But they happen and sometimes, when they do happen, you discover that fearing it didn't matter in the end. And perhaps that is God's way of showing us that fear cannot harm us.

I know what I would have said to this a year or two ago. I wouldn't have known, though, what rock bottom looked like. Instead I would have seen being single at thirty-whatever as a curse. I would have seen it as a sign of my unworthiness, my ugliness, my fatness. Or whatever else I could come up with. I didn't see that really all of that was only my own insecurities about me. I'm not saying I'm single because I'm insecure. I am saying that my insecurities were manifest rather loudly because I had to find a reason for being single and for feeling rejected.
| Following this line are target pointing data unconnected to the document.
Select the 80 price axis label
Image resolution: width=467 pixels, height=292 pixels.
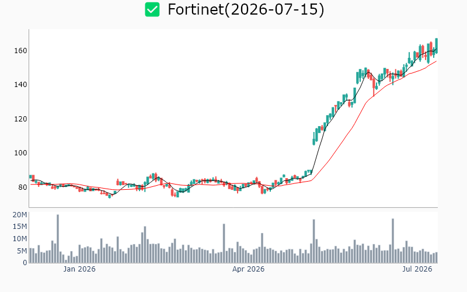tap(23, 187)
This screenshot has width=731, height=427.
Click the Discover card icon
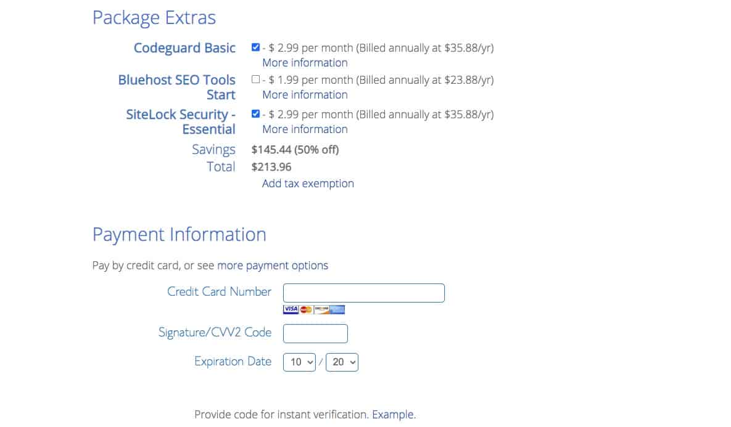point(321,309)
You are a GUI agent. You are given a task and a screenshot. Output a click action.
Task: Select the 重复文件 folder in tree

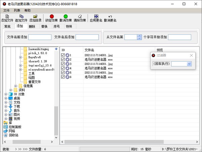point(34,82)
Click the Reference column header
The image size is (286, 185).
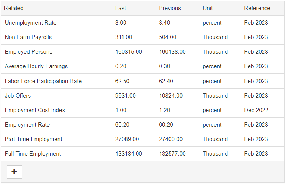tap(257, 8)
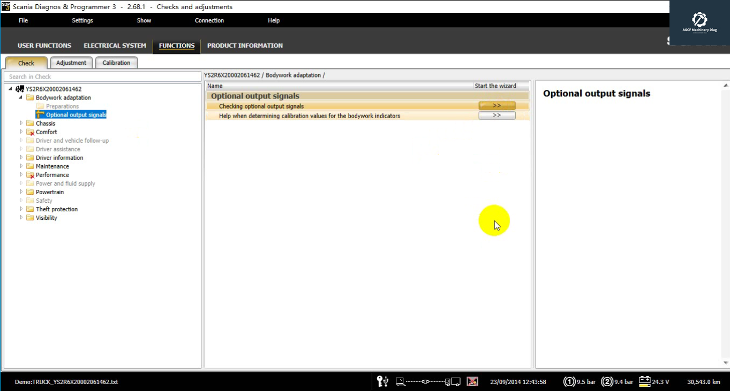Click the battery voltage icon

click(644, 381)
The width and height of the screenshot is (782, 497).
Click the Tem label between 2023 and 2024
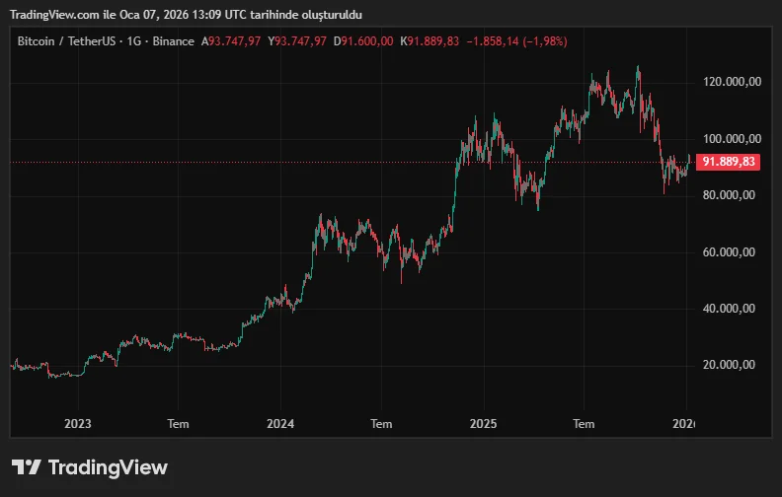coord(178,424)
I wouldn't have seen rock bottom as a blessing. How odd. How completely and totally odd and unexpected and, even more strange, how beautiful. I feel so safe now. I feel so safe because I know the worst that can happen. It isn't what I thought it was. It isn't because I'm not good enough. It isn't because God has forgotten who I am. It is exactly the opposite. It is because I can do hard things, and God does know me. Personally. He knows me enough to give me what I thought would devastate and destroy me and show me that I am more.

I know some things about myself that I would never have known. I know now that fear is nothing. It is nothing and it means nothing. It's only a tool of an adversary who thinks he can take us down by feeding a fear. It makes Job mean so much more to me now. There was a guy who got it. He didn't give in to the fear. He let all those things, all those horribles, pass over him. He accepted it. He knew that God was on his side. So what else really mattered in the end.

Now I know that the worst can come true. And it isn't so bad. So I can go on living.